The Latin roommate nodded her head in an understanding manner and replied, “I know how that is. You have to remember that you are different. You have an enormous amount of freedom before you. You have money, so you don’t have to work. You can travel or you can do nothing. If I had such opportunities as you, I would explore the island we live on. I would love to travel, but I have to work.”

She had her own dreams, and for him, this was obvious. He believed she had exercised premature judgment in hastily surrendering her heart to a man she loved, but her choice had been made, and she would honor the marriage until death took the one or both. Such was her class. It was also obvious that she was more absorbed in the preparations for the dinner with her husband. Thus his efforts in getting all of her attention, he knew, could not be achieved at this time.

Nevertheless, he wanted to know of some of those special qualities she possessed, those attributes which made him see her as a real, genuine, feeling woman. He spoke little to her through the course of the dinner preparations, but often times, he wanted to say to her: “Do you know the suffering I am going through? Do you know how mixed up my emotions are?”

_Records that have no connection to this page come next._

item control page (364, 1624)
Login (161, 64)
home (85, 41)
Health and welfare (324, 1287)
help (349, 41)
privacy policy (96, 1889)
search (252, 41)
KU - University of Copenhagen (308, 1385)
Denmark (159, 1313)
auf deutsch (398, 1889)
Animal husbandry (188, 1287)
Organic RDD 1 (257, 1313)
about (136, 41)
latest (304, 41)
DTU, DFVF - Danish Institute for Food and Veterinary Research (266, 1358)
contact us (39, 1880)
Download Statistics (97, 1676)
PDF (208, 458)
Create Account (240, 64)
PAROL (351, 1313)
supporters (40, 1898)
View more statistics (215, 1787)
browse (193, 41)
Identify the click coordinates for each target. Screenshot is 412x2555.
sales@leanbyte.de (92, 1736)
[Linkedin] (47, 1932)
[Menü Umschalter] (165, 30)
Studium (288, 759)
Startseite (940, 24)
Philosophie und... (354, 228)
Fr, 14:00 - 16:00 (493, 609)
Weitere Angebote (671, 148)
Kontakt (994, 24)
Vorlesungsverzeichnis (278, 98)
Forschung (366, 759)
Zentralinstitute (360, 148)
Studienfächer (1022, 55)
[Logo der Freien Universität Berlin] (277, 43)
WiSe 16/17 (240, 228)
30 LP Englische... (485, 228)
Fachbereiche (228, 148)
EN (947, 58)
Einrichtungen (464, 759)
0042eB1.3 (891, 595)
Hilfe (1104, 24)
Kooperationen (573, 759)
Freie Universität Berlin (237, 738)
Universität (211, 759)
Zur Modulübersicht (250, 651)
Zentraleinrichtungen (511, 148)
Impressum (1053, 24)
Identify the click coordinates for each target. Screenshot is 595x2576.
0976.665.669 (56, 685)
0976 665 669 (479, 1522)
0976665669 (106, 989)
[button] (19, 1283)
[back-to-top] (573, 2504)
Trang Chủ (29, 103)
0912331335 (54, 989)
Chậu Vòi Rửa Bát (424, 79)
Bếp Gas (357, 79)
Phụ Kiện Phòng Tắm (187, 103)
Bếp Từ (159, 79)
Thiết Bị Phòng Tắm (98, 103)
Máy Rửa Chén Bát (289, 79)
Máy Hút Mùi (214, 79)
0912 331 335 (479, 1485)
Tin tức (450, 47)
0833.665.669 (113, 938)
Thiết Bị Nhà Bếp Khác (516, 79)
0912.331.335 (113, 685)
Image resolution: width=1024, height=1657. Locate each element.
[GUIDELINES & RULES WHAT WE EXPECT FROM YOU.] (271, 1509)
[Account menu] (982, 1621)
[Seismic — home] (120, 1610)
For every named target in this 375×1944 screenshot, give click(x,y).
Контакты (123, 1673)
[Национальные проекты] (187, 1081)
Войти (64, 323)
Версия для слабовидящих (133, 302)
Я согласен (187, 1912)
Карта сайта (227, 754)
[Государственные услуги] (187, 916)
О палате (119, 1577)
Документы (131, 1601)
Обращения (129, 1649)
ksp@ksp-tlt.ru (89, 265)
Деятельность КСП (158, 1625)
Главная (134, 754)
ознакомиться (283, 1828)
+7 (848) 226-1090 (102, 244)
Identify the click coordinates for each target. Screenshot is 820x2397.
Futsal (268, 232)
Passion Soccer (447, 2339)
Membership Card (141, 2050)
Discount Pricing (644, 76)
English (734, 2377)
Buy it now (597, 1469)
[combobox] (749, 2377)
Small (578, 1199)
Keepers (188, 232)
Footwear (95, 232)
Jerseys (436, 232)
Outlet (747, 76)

And being the woman that she is, she did know. He could feel her compassion for him in the tone of her voice, in her gentle body movements, in her facial expressions, and more obscurely, in the warmth of her aura. He also knew that what she gave him with her soul could not be her everything. This was a common knowledge he had learned to live with.

Two days had passed since his time of affliction. He was alone in his room still meditating upon the events of that day. His state of perplexity was lessening. He was beginning to employ more of his reasoning powers to arrive at an answer, a conclusion. He asked himself, “Is it the woman? Is it her heart? Is it her circumstances? Is this why I did not feel their love, their life, their being? Why did I only feel something genuine with that one young woman?”

What was this young woman saying to him with her body and her heart that the other women would not or could not express? Did she understand him better? Did she know him more?

He would want to go back there. He would want to see her and tell her. He would want to believe that they knew each other's hearts more than any other people they had ever had contact with. Imagine if just for one time in his life, he was right about her.